§ Provided entries:
........
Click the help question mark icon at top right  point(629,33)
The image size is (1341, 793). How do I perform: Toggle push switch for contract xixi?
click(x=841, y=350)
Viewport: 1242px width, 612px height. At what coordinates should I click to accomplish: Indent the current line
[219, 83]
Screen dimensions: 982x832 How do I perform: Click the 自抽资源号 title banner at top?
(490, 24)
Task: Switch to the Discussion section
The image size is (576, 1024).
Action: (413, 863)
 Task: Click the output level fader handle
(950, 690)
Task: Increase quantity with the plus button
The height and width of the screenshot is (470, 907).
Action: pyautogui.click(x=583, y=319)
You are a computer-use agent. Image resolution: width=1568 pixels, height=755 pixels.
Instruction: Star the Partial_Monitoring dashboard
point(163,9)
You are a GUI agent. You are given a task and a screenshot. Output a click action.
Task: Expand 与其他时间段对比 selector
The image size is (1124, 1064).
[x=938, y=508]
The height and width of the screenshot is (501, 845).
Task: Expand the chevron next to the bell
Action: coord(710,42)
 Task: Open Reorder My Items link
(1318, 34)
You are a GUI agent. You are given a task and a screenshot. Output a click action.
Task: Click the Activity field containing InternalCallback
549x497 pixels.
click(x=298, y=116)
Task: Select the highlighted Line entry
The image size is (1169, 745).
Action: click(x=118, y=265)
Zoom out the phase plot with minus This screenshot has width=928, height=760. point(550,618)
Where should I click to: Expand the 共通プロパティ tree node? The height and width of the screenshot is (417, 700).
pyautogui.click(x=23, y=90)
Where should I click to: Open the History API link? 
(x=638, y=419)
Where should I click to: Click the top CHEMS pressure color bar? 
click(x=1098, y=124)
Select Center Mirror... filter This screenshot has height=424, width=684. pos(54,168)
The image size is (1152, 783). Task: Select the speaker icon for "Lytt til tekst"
........
§ Assigned task:
Give back every entry, unchanged in any way.

§ Expected answer:
Click the help question mark icon at top right  point(629,33)
The image size is (1341, 793). How do I perform: Toggle push switch for contract xixi?
click(x=841, y=350)
Viewport: 1242px width, 612px height. At what coordinates should I click to accomplish: Indent the current line
[219, 83]
Screen dimensions: 982x832 How do I perform: Click the 自抽资源号 title banner at top?
(490, 24)
Task: Switch to the Discussion section
The image size is (576, 1024).
Action: (413, 863)
 Task: Click the output level fader handle
(950, 690)
Task: Increase quantity with the plus button
The height and width of the screenshot is (470, 907).
Action: pyautogui.click(x=583, y=319)
You are a computer-use agent. Image resolution: width=1568 pixels, height=755 pixels.
Instruction: Star the Partial_Monitoring dashboard
point(163,9)
You are a GUI agent. You are given a task and a screenshot. Output a click action.
Task: Expand 与其他时间段对比 selector
The image size is (1124, 1064).
[x=938, y=508]
The height and width of the screenshot is (501, 845).
Task: Expand the chevron next to the bell
Action: coord(710,42)
 Task: Open Reorder My Items link
(1318, 34)
You are a GUI agent. You are given a task and a screenshot. Output a click action.
Task: Click the Activity field containing InternalCallback
549x497 pixels.
click(x=298, y=116)
Task: Select the highlighted Line entry
The image size is (1169, 745).
Action: click(x=118, y=265)
Zoom out the phase plot with minus This screenshot has width=928, height=760. point(550,618)
Where should I click to: Expand the 共通プロパティ tree node? The height and width of the screenshot is (417, 700).
pyautogui.click(x=23, y=90)
Where should I click to: Open the History API link? 
(x=638, y=419)
Where should I click to: Click the top CHEMS pressure color bar? 
click(x=1098, y=124)
Select Center Mirror... filter This screenshot has height=424, width=684. pos(54,168)
The image size is (1152, 783). Task: Select the speaker icon for "Lytt til tekst"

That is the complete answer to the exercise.